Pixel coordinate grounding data
BEGIN

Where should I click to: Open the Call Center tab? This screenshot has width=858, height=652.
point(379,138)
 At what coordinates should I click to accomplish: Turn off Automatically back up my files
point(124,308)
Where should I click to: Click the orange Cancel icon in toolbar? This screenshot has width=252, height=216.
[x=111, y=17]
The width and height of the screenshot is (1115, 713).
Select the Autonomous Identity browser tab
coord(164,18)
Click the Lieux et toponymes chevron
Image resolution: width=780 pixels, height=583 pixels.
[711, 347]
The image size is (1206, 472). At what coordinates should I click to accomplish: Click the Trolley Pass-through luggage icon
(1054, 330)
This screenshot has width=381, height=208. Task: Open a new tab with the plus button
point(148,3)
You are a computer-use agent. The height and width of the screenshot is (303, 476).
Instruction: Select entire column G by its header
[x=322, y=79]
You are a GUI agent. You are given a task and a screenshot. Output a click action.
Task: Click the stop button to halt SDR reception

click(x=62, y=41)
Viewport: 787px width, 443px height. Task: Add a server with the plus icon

END

» **REQUIREMENT**:
All lines above containing the string "agent": copy each one.

» **SOLUTION FOR THIS EXERCISE**:
You are a computer-use agent. The height and width of the screenshot is (303, 476).
You are a GUI agent. You are given a task and a screenshot. Output a click action.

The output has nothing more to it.